Please swap every "screenshot" in the material below for "screen capture" and leave all other text unchanged.

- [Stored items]
::::::::
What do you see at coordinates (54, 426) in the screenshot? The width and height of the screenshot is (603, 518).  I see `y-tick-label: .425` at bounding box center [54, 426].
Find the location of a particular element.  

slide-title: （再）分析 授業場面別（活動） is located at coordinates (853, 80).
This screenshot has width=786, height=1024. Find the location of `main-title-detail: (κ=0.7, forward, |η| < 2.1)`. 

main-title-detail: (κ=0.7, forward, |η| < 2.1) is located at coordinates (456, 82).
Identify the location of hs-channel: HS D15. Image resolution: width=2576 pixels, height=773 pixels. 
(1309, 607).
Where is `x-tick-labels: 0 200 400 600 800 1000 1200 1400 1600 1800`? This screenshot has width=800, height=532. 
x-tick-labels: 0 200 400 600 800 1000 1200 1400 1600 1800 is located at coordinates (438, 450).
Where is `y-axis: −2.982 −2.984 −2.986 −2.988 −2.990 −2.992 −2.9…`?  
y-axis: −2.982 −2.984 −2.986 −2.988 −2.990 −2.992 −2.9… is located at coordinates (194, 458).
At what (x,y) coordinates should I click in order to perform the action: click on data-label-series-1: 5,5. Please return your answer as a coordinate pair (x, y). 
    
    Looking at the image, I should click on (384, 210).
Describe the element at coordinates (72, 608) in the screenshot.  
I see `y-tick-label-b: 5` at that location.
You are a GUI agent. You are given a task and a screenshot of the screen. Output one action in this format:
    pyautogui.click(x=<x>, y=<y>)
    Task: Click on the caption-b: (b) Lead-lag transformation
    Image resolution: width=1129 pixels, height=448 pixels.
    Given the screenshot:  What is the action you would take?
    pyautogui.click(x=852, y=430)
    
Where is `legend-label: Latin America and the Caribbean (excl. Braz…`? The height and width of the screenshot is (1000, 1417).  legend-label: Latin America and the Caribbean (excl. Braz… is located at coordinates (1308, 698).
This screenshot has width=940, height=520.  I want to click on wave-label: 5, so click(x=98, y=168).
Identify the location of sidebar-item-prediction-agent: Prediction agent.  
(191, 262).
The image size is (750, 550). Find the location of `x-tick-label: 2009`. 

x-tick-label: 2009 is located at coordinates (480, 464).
::::::::
- [Task answer]
What do you see at coordinates (54, 426) in the screen capture? The width and height of the screen capture is (603, 518).  I see `y-tick-label: .425` at bounding box center [54, 426].
Find the location of a particular element.  

slide-title: （再）分析 授業場面別（活動） is located at coordinates (853, 80).
This screen capture has width=786, height=1024. Find the location of `main-title-detail: (κ=0.7, forward, |η| < 2.1)`. 

main-title-detail: (κ=0.7, forward, |η| < 2.1) is located at coordinates (456, 82).
Identify the location of hs-channel: HS D15. Image resolution: width=2576 pixels, height=773 pixels. 
(1309, 607).
Where is `x-tick-labels: 0 200 400 600 800 1000 1200 1400 1600 1800`? This screen capture has width=800, height=532. 
x-tick-labels: 0 200 400 600 800 1000 1200 1400 1600 1800 is located at coordinates (438, 450).
Where is `y-axis: −2.982 −2.984 −2.986 −2.988 −2.990 −2.992 −2.9…`?  
y-axis: −2.982 −2.984 −2.986 −2.988 −2.990 −2.992 −2.9… is located at coordinates (194, 458).
At what (x,y) coordinates should I click in order to perform the action: click on data-label-series-1: 5,5. Please return your answer as a coordinate pair (x, y). 
    
    Looking at the image, I should click on (384, 210).
Describe the element at coordinates (72, 608) in the screen capture.  
I see `y-tick-label-b: 5` at that location.
You are a GUI agent. You are given a task and a screen capture of the screen. Output one action in this format:
    pyautogui.click(x=<x>, y=<y>)
    Task: Click on the caption-b: (b) Lead-lag transformation
    Image resolution: width=1129 pixels, height=448 pixels.
    Given the screen capture:  What is the action you would take?
    pyautogui.click(x=852, y=430)
    
Where is `legend-label: Latin America and the Caribbean (excl. Braz…`? The height and width of the screen capture is (1000, 1417).  legend-label: Latin America and the Caribbean (excl. Braz… is located at coordinates (1308, 698).
This screen capture has width=940, height=520.  I want to click on wave-label: 5, so click(x=98, y=168).
Identify the location of sidebar-item-prediction-agent: Prediction agent.  
(191, 262).
The image size is (750, 550). Find the location of `x-tick-label: 2009`. 

x-tick-label: 2009 is located at coordinates (480, 464).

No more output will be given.